_DATA SHOWN_:
▶

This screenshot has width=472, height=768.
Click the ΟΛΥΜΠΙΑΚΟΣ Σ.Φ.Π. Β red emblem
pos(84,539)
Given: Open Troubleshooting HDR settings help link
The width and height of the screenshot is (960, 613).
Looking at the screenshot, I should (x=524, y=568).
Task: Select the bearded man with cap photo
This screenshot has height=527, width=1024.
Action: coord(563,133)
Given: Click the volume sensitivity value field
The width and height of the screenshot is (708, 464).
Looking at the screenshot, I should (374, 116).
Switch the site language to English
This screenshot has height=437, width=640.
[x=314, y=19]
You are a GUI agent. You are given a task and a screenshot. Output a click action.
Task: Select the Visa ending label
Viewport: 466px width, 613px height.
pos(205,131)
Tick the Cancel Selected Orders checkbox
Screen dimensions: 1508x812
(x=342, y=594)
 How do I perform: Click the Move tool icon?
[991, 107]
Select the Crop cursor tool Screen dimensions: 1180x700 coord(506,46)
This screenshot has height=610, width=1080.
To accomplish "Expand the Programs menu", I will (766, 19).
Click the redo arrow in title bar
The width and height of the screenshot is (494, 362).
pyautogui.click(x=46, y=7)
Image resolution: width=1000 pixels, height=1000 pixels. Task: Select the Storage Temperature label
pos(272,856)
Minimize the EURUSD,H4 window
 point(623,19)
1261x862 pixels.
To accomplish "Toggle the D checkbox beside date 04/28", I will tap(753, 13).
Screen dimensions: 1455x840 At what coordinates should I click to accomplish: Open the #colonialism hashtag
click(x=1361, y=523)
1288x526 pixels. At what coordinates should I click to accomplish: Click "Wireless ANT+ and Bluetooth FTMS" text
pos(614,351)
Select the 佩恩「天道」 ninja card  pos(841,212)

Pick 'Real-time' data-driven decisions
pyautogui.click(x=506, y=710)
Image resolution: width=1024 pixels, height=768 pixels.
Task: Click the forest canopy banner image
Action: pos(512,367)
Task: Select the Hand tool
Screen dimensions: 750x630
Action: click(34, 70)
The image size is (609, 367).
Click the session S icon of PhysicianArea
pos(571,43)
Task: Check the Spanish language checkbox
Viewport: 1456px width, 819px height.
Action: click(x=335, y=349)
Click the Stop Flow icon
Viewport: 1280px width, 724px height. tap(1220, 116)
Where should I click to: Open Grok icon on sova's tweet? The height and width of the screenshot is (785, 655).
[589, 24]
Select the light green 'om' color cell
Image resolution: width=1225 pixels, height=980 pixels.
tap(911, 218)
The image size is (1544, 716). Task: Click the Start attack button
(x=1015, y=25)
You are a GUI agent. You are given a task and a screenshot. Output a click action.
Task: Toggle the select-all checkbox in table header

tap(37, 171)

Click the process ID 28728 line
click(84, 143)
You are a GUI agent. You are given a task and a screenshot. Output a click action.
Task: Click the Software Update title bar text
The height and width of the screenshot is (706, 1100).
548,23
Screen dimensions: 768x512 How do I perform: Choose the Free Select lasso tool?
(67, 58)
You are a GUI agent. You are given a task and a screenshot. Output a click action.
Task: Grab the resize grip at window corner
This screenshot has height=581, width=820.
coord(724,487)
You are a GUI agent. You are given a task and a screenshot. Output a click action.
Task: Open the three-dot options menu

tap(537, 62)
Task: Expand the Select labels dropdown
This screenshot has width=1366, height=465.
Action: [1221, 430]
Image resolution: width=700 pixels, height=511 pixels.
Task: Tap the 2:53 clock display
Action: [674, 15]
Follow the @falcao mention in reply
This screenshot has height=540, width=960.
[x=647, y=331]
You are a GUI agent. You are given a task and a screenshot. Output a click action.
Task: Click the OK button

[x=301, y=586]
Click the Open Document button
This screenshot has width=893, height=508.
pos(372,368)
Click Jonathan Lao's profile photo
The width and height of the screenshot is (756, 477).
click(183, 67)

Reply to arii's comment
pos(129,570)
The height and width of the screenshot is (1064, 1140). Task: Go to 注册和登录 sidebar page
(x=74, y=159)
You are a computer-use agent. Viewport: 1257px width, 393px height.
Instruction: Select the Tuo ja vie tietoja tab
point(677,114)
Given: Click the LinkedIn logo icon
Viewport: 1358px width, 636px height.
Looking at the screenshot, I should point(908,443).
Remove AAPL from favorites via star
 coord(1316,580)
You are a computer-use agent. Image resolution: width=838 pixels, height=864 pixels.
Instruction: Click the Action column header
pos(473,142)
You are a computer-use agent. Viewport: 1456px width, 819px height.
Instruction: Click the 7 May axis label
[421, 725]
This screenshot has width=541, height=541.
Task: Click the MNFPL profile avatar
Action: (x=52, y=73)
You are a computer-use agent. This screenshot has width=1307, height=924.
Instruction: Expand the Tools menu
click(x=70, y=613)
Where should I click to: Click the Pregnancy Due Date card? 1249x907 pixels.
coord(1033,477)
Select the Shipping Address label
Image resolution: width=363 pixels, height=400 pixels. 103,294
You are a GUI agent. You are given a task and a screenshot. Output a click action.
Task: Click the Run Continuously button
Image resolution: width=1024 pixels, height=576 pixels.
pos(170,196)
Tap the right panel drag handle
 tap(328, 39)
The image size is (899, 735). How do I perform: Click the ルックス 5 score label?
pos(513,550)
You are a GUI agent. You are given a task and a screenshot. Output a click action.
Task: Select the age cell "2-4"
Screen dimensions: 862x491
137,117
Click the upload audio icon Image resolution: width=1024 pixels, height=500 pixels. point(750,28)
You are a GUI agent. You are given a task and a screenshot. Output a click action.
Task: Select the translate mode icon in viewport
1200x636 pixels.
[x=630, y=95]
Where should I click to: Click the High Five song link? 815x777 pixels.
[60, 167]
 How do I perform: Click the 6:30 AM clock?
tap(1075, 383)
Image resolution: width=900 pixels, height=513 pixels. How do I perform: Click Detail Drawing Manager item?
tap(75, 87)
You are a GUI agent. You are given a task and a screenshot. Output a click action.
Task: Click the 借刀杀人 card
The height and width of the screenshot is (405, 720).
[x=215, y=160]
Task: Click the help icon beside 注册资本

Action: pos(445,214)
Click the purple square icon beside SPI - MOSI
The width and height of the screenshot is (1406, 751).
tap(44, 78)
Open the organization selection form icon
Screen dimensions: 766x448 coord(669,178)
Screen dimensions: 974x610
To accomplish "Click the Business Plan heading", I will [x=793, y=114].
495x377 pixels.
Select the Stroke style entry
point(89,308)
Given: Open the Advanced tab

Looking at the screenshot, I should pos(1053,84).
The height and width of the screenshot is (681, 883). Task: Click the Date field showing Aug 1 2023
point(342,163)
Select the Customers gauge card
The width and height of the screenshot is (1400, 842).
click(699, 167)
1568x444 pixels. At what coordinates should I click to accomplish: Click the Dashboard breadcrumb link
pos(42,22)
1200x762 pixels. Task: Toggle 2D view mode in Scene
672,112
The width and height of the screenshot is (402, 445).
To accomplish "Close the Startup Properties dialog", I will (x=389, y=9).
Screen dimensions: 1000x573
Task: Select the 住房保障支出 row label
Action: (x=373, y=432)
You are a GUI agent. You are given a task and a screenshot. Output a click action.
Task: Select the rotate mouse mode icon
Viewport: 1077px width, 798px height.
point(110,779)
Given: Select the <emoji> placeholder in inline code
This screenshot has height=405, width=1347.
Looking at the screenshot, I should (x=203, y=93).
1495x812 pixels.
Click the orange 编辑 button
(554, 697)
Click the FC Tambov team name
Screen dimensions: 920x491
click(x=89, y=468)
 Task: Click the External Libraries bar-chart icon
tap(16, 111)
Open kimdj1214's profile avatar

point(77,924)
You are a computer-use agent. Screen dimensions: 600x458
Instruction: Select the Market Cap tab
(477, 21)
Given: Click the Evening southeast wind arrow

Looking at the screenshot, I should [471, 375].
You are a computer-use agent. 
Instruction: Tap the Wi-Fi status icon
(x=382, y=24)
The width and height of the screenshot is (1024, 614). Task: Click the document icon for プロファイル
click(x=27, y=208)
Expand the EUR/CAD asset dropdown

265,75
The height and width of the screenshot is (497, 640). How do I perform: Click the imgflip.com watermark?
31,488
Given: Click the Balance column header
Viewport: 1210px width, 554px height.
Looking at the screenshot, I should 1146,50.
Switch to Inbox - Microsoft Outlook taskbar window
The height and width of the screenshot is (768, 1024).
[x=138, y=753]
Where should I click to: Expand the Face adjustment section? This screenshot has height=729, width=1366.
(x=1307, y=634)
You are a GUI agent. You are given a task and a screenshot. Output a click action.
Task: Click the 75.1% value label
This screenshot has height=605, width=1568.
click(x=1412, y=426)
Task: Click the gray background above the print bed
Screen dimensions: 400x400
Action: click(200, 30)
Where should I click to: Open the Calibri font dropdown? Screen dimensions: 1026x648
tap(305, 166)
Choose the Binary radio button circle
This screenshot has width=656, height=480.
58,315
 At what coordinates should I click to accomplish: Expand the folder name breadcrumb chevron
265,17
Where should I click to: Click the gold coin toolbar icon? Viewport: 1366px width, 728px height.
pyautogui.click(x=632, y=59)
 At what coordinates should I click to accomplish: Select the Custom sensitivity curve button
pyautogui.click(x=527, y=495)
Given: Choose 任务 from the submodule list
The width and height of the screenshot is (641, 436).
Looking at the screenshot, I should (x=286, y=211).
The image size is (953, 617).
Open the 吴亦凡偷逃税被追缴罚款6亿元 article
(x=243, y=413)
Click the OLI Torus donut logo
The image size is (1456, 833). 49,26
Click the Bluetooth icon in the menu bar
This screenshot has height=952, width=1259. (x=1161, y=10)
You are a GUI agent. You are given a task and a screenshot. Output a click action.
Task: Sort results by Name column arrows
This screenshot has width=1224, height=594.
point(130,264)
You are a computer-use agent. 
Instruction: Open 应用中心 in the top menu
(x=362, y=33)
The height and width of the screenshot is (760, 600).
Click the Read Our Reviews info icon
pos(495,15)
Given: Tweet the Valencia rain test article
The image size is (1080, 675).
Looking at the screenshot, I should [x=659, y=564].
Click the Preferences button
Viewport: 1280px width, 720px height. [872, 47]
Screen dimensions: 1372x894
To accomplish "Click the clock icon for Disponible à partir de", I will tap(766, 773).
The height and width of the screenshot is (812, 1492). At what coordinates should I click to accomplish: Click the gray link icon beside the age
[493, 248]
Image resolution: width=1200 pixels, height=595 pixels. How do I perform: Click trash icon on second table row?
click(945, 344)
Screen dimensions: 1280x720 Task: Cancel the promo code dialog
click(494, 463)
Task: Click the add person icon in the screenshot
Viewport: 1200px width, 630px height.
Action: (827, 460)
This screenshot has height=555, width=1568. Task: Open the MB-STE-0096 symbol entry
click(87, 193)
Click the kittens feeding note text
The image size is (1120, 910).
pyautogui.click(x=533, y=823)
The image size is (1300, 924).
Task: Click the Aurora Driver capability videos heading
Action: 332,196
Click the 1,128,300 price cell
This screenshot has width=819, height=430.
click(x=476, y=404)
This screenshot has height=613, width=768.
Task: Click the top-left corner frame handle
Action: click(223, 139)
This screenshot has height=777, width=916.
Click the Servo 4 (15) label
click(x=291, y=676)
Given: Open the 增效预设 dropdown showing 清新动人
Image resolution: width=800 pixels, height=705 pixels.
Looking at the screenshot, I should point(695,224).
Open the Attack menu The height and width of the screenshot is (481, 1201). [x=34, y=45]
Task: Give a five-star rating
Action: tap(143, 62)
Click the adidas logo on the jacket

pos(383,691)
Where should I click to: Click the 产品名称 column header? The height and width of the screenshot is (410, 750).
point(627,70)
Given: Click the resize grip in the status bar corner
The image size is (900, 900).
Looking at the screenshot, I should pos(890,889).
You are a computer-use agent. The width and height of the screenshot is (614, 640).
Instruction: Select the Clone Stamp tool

◀

_EXERCISE PROMPT_:
All lines of the listing that contain the word "value" should be copied out.

_WRITTEN RESPONSE_:
Given: Click the volume sensitivity value field
Task: Click the 75.1% value label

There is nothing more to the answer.